An Open Letter to Rivers Cuomo
Attn: Rivers Cuomo, frontman of the alternative rock band named Weezer:
I have written enough about you in recent months. But after having the opportunity to watch you and your outfit perform a special Halloween show at the Hammerstein Ballroom in New York this past Saturday (Oct. 31), I came to the conclusion that at least one more posting of my written thoughts was necessary.
That's because, Rivers, though I still believe your band's latest studio effort, Raditude, is absolutely atrocious and a mockery of all things music, I totally get what you're doing now. You're still one hell of a musician, Rivers, as is your band. After all, this was particularly demonstrated this past Saturday night when you guys ripped through an 80-minute set of fan favorites, covers, and a few new songs that, in the end, actually proved to be quite captivating. Your vocals were as strong as ever, while your bandmates musicianship sounded as tight and crisp as it did the moment I first turned on The Green Album way back when.

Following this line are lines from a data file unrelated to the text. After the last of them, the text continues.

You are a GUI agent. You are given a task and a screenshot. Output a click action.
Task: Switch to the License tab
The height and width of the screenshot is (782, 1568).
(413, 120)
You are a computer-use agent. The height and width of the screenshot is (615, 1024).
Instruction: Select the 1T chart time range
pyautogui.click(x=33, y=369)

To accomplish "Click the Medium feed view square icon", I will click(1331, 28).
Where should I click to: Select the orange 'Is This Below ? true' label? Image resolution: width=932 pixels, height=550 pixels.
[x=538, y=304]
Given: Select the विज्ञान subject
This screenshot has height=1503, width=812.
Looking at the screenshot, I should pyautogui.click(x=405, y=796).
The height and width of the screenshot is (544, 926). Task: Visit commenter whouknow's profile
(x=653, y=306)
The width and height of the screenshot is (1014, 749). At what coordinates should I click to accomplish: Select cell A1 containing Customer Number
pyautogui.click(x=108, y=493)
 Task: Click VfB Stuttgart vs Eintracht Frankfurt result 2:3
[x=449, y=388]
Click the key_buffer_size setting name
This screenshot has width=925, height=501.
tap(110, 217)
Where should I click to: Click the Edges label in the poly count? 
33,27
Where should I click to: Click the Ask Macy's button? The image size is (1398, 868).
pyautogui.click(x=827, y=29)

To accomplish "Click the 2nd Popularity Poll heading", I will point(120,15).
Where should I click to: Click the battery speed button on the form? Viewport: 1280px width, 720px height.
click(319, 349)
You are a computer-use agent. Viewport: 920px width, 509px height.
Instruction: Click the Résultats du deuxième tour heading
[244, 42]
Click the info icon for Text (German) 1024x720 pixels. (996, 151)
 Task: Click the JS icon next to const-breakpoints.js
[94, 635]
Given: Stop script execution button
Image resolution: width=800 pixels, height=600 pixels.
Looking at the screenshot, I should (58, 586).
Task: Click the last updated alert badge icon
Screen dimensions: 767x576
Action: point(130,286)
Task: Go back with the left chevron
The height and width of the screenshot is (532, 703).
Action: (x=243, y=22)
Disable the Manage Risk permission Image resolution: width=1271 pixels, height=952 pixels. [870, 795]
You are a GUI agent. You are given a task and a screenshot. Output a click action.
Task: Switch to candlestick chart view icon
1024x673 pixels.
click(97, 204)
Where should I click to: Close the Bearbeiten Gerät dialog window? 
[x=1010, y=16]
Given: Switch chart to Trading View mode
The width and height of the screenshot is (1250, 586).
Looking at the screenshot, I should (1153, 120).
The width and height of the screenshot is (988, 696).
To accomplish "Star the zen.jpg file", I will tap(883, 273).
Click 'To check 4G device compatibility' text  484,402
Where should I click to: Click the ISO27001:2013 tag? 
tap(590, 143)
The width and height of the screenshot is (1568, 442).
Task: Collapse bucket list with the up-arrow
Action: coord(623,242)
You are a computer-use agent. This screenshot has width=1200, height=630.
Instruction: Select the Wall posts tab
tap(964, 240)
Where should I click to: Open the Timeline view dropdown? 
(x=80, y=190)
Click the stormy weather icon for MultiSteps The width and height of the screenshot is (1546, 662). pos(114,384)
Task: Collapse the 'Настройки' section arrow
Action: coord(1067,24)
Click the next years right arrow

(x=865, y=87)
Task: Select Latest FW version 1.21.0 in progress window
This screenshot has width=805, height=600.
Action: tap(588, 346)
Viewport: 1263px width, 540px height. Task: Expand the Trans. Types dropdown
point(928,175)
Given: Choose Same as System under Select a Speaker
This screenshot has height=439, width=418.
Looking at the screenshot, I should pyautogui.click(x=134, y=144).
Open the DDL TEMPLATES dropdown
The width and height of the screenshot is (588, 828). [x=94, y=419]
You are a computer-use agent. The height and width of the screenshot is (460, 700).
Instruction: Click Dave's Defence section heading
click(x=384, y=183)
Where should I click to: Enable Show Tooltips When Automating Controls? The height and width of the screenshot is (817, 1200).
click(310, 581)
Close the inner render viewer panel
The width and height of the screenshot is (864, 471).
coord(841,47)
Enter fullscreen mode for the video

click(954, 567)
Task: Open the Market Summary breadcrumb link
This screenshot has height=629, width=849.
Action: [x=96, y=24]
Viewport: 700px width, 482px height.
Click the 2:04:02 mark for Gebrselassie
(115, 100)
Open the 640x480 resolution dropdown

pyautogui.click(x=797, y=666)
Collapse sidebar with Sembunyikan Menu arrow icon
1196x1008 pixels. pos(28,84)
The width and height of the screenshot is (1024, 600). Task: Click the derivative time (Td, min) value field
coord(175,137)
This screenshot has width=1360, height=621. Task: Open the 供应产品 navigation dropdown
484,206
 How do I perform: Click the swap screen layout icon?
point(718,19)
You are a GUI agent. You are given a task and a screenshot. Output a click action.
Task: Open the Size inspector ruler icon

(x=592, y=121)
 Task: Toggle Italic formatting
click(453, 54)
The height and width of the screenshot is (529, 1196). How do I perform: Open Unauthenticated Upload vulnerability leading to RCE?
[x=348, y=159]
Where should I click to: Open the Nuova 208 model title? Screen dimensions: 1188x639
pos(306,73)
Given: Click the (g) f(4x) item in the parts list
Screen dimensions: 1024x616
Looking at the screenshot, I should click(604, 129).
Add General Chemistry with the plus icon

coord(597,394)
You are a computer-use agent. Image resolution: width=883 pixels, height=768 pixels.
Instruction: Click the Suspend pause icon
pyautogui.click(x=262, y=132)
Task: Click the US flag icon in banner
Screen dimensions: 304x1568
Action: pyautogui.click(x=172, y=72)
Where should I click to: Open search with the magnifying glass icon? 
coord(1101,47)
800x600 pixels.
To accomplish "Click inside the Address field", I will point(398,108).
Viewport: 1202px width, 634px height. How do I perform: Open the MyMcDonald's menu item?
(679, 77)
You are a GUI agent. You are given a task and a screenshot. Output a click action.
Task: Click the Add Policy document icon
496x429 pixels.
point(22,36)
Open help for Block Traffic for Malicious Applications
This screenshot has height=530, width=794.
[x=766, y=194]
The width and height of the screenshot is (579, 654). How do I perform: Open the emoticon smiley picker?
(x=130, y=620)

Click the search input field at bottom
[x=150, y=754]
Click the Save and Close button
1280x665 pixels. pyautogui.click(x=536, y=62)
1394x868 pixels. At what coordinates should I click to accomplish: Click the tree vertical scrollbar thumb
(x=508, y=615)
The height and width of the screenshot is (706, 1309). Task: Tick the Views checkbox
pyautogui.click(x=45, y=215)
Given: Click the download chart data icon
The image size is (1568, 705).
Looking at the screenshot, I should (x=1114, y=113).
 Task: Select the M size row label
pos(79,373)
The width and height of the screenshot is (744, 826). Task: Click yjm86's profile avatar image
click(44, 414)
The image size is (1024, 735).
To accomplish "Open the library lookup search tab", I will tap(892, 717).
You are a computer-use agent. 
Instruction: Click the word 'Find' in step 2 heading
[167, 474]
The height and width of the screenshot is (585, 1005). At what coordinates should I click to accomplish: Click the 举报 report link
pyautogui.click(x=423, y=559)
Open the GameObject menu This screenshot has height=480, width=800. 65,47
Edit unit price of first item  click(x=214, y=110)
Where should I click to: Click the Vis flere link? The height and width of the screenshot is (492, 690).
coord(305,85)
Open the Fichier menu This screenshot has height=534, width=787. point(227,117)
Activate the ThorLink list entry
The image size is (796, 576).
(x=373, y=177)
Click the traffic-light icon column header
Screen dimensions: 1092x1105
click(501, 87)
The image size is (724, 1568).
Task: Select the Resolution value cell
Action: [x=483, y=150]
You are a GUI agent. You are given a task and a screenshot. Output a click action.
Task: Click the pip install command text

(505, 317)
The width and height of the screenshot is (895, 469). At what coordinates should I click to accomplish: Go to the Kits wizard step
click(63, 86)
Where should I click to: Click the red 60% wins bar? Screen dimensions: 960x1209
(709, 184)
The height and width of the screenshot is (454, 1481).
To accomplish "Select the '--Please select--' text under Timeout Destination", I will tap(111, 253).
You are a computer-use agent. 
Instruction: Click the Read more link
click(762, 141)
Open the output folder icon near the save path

So, it's not the talent that is the problem, nor is it your writing. Because, upon further review of Raditude, even if your lyrics are completely mind-numbingly (in a bad way!) inane -- "Monday to Sunday I hit all the clubs /And everybody know me when I pull up/I got the real big posse with me, yeah I'm deep/And if u lookin for me I'm in vip" -- you still master the hook, and as that aforementioned performance again conveyed, you are as witty as ever. You dressed up like an insect for pete's sake!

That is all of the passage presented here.